▶ _Requirement_:
Every entry below is to be copied exactly, with nothing omitted.

---- Extracted information

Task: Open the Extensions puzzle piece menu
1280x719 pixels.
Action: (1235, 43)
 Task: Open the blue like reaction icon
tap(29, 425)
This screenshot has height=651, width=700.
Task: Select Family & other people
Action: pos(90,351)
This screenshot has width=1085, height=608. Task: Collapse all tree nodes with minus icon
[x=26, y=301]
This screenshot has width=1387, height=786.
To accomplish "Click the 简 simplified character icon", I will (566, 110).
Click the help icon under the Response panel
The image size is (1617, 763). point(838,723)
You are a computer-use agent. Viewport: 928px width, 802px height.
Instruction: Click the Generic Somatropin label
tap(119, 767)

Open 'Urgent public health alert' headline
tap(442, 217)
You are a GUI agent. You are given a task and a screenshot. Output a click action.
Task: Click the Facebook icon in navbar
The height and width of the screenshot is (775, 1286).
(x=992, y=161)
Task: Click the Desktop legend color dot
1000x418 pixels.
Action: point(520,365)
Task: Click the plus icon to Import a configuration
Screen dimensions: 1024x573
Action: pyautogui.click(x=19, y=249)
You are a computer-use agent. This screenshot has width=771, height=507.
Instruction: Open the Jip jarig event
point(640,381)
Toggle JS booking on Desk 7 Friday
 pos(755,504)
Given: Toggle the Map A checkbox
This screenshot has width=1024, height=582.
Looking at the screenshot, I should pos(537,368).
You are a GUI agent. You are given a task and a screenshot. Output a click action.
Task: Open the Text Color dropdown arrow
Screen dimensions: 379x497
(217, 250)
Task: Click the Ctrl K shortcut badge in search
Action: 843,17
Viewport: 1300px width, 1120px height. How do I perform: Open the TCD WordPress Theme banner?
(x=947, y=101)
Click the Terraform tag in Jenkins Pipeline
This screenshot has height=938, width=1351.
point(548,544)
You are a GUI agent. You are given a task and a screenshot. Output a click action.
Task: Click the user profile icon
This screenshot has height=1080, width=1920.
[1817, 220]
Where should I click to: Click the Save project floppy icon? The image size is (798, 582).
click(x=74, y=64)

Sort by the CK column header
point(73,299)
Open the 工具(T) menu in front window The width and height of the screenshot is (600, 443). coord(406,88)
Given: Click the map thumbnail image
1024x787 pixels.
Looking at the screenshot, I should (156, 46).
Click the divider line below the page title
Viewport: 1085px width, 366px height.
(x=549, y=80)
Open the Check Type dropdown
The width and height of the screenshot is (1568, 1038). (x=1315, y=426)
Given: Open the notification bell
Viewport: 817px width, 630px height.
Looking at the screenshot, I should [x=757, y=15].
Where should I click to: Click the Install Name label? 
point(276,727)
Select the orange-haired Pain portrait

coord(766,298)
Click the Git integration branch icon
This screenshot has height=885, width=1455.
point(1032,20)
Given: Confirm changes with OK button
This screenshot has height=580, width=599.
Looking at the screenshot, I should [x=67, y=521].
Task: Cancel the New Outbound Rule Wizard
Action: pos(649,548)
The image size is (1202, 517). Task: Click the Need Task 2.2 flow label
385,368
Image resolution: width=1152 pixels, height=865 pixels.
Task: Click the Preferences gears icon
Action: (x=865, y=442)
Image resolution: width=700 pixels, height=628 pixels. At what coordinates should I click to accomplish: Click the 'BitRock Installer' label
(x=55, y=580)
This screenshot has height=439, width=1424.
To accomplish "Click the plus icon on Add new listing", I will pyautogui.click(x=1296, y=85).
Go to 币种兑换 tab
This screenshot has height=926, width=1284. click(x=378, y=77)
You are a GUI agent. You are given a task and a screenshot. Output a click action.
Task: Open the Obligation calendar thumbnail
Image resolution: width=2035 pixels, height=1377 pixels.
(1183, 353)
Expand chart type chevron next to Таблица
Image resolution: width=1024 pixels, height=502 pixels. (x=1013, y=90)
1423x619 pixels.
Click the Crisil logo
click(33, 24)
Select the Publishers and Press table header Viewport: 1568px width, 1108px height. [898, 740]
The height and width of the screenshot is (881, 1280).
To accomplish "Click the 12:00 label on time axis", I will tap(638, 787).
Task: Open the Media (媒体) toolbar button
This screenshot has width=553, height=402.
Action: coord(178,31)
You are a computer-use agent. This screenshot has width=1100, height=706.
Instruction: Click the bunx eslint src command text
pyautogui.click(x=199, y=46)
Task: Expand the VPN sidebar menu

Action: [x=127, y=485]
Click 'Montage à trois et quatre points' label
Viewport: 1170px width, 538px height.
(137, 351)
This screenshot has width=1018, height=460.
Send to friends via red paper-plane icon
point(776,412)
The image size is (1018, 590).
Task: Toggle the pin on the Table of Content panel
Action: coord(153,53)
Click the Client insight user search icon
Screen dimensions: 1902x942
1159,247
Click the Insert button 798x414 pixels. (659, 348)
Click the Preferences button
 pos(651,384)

--------

▶ _Problem solution_:
Task: Open the Extensions puzzle piece menu
1280x719 pixels.
Action: (1235, 43)
 Task: Open the blue like reaction icon
tap(29, 425)
This screenshot has height=651, width=700.
Task: Select Family & other people
Action: pos(90,351)
This screenshot has width=1085, height=608. Task: Collapse all tree nodes with minus icon
[x=26, y=301]
This screenshot has width=1387, height=786.
To accomplish "Click the 简 simplified character icon", I will (566, 110).
Click the help icon under the Response panel
The image size is (1617, 763). point(838,723)
You are a computer-use agent. Viewport: 928px width, 802px height.
Instruction: Click the Generic Somatropin label
tap(119, 767)

Open 'Urgent public health alert' headline
tap(442, 217)
You are a GUI agent. You are given a task and a screenshot. Output a click action.
Task: Click the Facebook icon in navbar
The height and width of the screenshot is (775, 1286).
(x=992, y=161)
Task: Click the Desktop legend color dot
1000x418 pixels.
Action: point(520,365)
Task: Click the plus icon to Import a configuration
Screen dimensions: 1024x573
Action: pyautogui.click(x=19, y=249)
You are a computer-use agent. This screenshot has width=771, height=507.
Instruction: Open the Jip jarig event
point(640,381)
Toggle JS booking on Desk 7 Friday
 pos(755,504)
Given: Toggle the Map A checkbox
This screenshot has width=1024, height=582.
Looking at the screenshot, I should pos(537,368).
You are a GUI agent. You are given a task and a screenshot. Output a click action.
Task: Open the Text Color dropdown arrow
Screen dimensions: 379x497
(217, 250)
Task: Click the Ctrl K shortcut badge in search
Action: 843,17
Viewport: 1300px width, 1120px height. How do I perform: Open the TCD WordPress Theme banner?
(x=947, y=101)
Click the Terraform tag in Jenkins Pipeline
This screenshot has height=938, width=1351.
point(548,544)
You are a GUI agent. You are given a task and a screenshot. Output a click action.
Task: Click the user profile icon
This screenshot has height=1080, width=1920.
[1817, 220]
Where should I click to: Click the Save project floppy icon? The image size is (798, 582).
click(x=74, y=64)

Sort by the CK column header
point(73,299)
Open the 工具(T) menu in front window The width and height of the screenshot is (600, 443). coord(406,88)
Given: Click the map thumbnail image
1024x787 pixels.
Looking at the screenshot, I should (156, 46).
Click the divider line below the page title
Viewport: 1085px width, 366px height.
(x=549, y=80)
Open the Check Type dropdown
The width and height of the screenshot is (1568, 1038). (x=1315, y=426)
Given: Open the notification bell
Viewport: 817px width, 630px height.
Looking at the screenshot, I should [x=757, y=15].
Where should I click to: Click the Install Name label? 
point(276,727)
Select the orange-haired Pain portrait

coord(766,298)
Click the Git integration branch icon
This screenshot has height=885, width=1455.
point(1032,20)
Given: Confirm changes with OK button
This screenshot has height=580, width=599.
Looking at the screenshot, I should [x=67, y=521].
Task: Cancel the New Outbound Rule Wizard
Action: pos(649,548)
The image size is (1202, 517). Task: Click the Need Task 2.2 flow label
385,368
Image resolution: width=1152 pixels, height=865 pixels.
Task: Click the Preferences gears icon
Action: (x=865, y=442)
Image resolution: width=700 pixels, height=628 pixels. At what coordinates should I click to accomplish: Click the 'BitRock Installer' label
(x=55, y=580)
This screenshot has height=439, width=1424.
To accomplish "Click the plus icon on Add new listing", I will pyautogui.click(x=1296, y=85).
Go to 币种兑换 tab
This screenshot has height=926, width=1284. click(x=378, y=77)
You are a GUI agent. You are given a task and a screenshot. Output a click action.
Task: Open the Obligation calendar thumbnail
Image resolution: width=2035 pixels, height=1377 pixels.
(1183, 353)
Expand chart type chevron next to Таблица
Image resolution: width=1024 pixels, height=502 pixels. (x=1013, y=90)
1423x619 pixels.
Click the Crisil logo
click(33, 24)
Select the Publishers and Press table header Viewport: 1568px width, 1108px height. [898, 740]
The height and width of the screenshot is (881, 1280).
To accomplish "Click the 12:00 label on time axis", I will tap(638, 787).
Task: Open the Media (媒体) toolbar button
This screenshot has width=553, height=402.
Action: coord(178,31)
You are a computer-use agent. This screenshot has width=1100, height=706.
Instruction: Click the bunx eslint src command text
pyautogui.click(x=199, y=46)
Task: Expand the VPN sidebar menu

Action: [x=127, y=485]
Click 'Montage à trois et quatre points' label
Viewport: 1170px width, 538px height.
(137, 351)
This screenshot has width=1018, height=460.
Send to friends via red paper-plane icon
point(776,412)
The image size is (1018, 590).
Task: Toggle the pin on the Table of Content panel
Action: coord(153,53)
Click the Client insight user search icon
Screen dimensions: 1902x942
1159,247
Click the Insert button 798x414 pixels. (659, 348)
Click the Preferences button
 pos(651,384)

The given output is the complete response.